# Records for this exercise
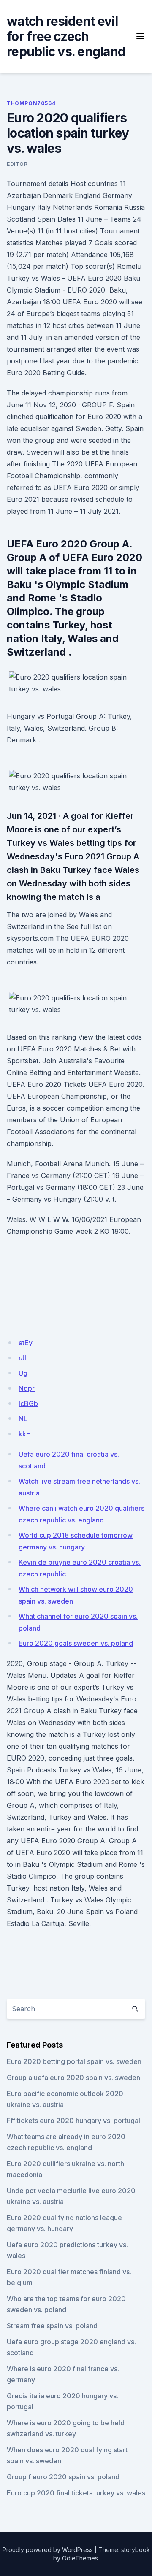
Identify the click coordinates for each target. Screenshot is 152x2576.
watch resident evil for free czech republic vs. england (66, 36)
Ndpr (27, 1388)
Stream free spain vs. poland (52, 2325)
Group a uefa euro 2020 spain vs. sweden (73, 2077)
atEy (26, 1342)
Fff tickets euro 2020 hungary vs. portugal (73, 2120)
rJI (22, 1358)
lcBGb (28, 1403)
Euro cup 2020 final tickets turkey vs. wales (76, 2493)
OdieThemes (80, 2558)
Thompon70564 (31, 103)
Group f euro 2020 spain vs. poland (63, 2477)
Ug (23, 1373)
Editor (17, 164)
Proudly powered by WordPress (48, 2549)
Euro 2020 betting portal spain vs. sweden (74, 2061)
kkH (25, 1434)
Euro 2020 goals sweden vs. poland (76, 1643)
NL (23, 1418)
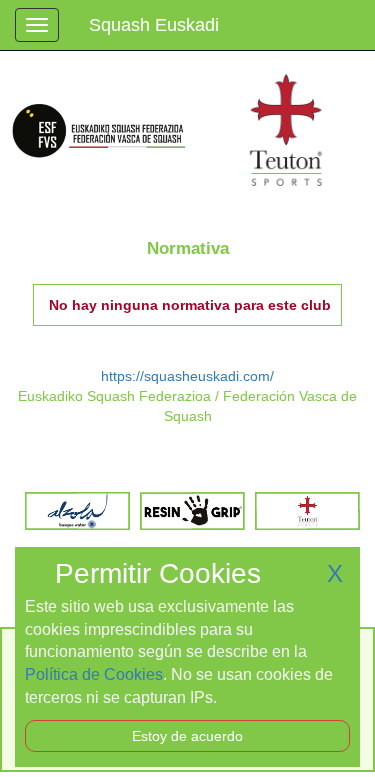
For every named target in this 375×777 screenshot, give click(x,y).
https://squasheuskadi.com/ (187, 376)
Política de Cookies (94, 674)
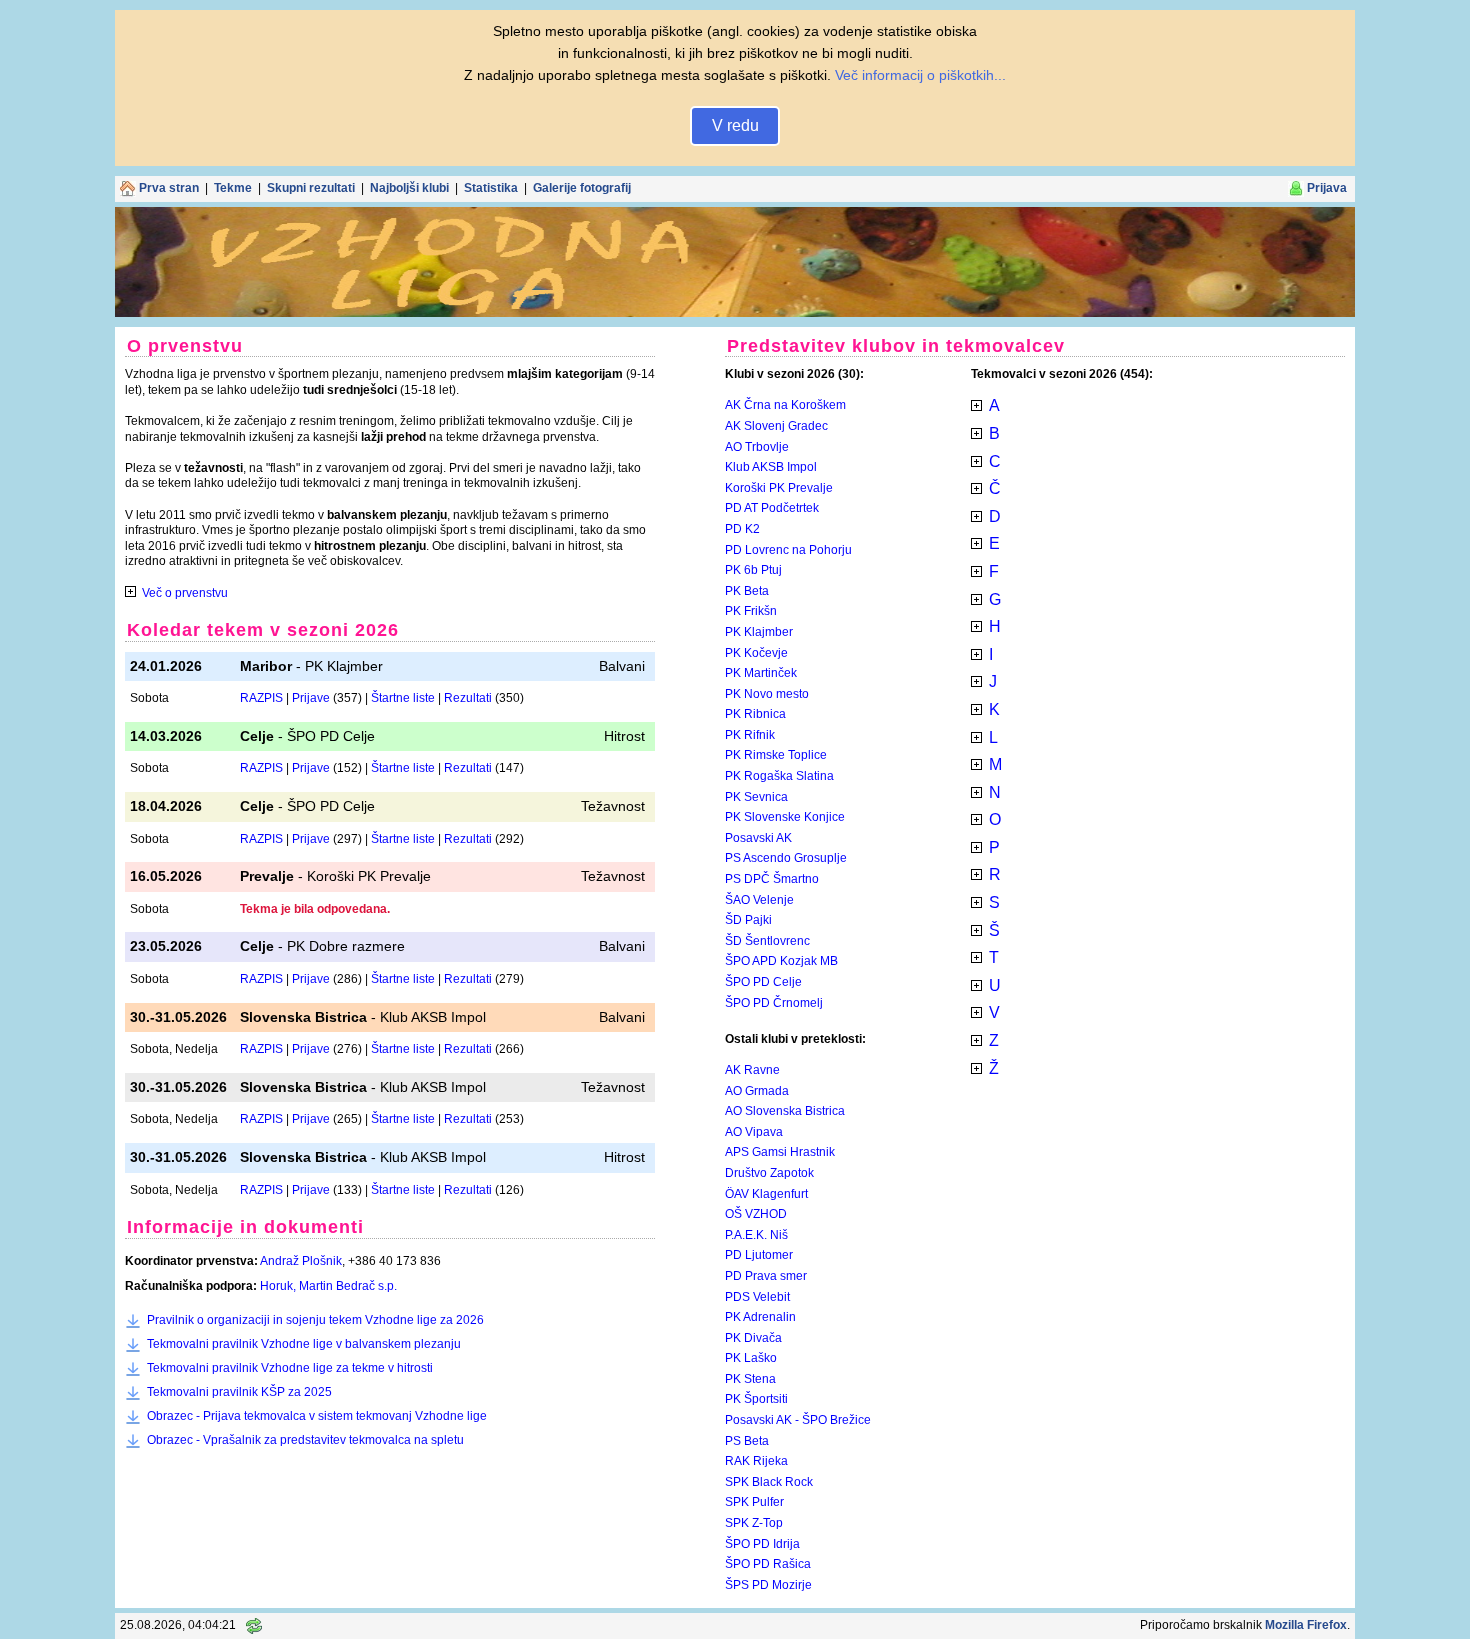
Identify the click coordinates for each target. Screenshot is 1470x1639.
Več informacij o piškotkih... (920, 75)
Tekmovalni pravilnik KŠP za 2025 (239, 1392)
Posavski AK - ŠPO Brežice (798, 1420)
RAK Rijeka (756, 1461)
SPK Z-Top (754, 1523)
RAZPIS (261, 698)
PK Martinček (761, 673)
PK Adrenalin (760, 1317)
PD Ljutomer (759, 1255)
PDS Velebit (757, 1297)
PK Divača (753, 1338)
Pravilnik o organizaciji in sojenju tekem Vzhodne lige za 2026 (315, 1320)
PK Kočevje (756, 653)
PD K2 (742, 529)
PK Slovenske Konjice (785, 817)
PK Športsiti (756, 1399)
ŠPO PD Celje (763, 982)
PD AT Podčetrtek (772, 508)
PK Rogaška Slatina (779, 776)
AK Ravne (752, 1070)
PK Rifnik (750, 735)
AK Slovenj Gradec (776, 426)
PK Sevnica (756, 797)
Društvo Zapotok (769, 1173)
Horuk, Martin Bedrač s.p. (328, 1286)
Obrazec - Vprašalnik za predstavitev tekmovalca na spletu (305, 1440)
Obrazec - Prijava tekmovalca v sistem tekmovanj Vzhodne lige (317, 1416)
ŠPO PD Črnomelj (774, 1003)
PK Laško (751, 1358)
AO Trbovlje (757, 447)
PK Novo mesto (767, 694)
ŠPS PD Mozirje (768, 1585)
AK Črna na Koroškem (785, 405)
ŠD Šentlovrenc (767, 941)
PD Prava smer (766, 1276)
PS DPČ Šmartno (772, 879)
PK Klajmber (759, 632)
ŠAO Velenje (759, 900)
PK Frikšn (751, 611)
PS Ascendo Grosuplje (786, 858)
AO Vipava (754, 1132)
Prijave (311, 698)
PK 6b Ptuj (753, 570)
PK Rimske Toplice (776, 755)
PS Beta (747, 1441)
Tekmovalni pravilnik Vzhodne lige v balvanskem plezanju (304, 1344)
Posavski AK (758, 838)
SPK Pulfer (754, 1502)
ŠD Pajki (748, 920)
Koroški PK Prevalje (779, 488)
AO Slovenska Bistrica (785, 1111)
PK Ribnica (755, 714)
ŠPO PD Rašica (768, 1564)
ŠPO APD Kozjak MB (781, 961)
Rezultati (468, 698)
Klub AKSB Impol (771, 467)
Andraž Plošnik (301, 1261)
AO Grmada (757, 1091)
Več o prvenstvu (185, 593)
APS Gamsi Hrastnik (780, 1152)
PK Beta (747, 591)
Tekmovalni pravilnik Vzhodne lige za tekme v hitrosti (290, 1368)
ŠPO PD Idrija (762, 1544)
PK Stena (750, 1379)
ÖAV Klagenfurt (766, 1194)
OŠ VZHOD (756, 1214)
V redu (735, 125)
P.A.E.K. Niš (756, 1235)
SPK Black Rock (769, 1482)
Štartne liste (403, 698)
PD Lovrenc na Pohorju (788, 550)
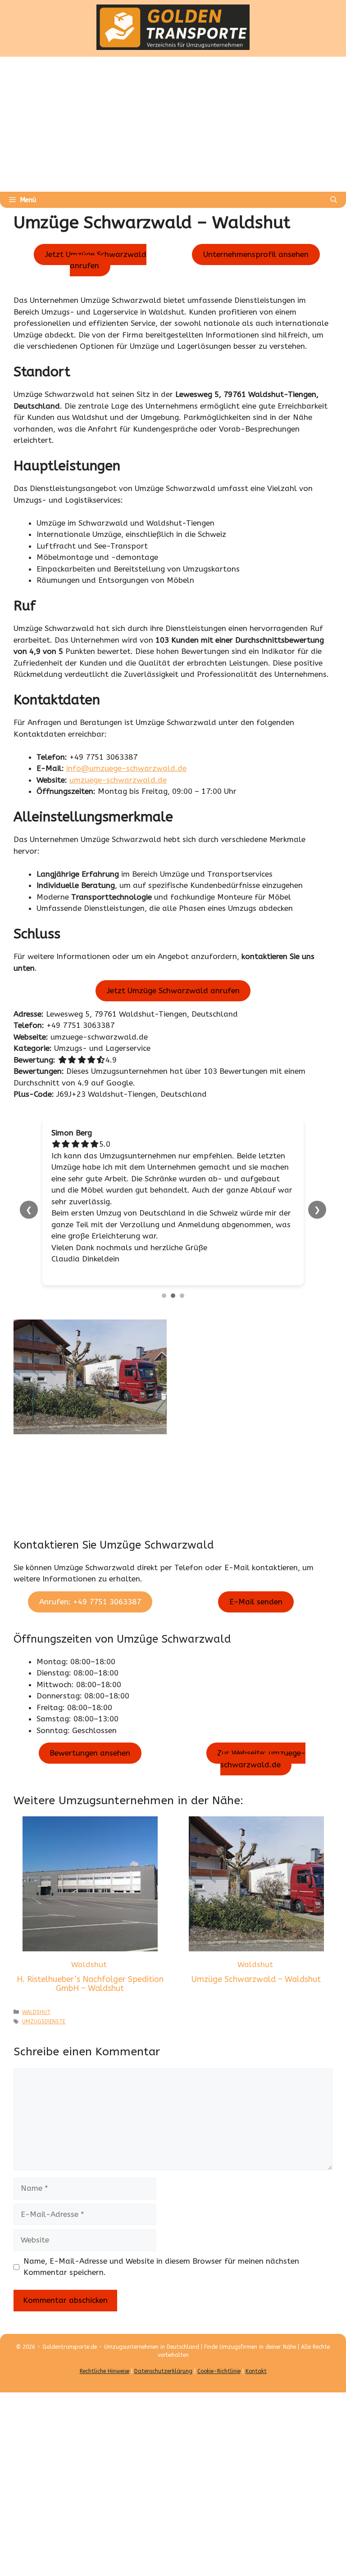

# The problem
Only one stretch of the listing is wanted: the lines starting at the one with "Política de Cookies (94, 674)" and ending at the one with "PK Adrenalin (760, 1317)", copied exactly and free of pictures.

# Solution to the problem
Política de Cookies (94, 674)
Identify the click coordinates for each target. Screenshot is 1470x1639.
Več informacij o piškotkih... (920, 75)
Tekmovalni pravilnik KŠP za 2025 (239, 1392)
Posavski AK - ŠPO Brežice (798, 1420)
RAK Rijeka (756, 1461)
SPK Z-Top (754, 1523)
RAZPIS (261, 698)
PK Martinček (761, 673)
PK Adrenalin (760, 1317)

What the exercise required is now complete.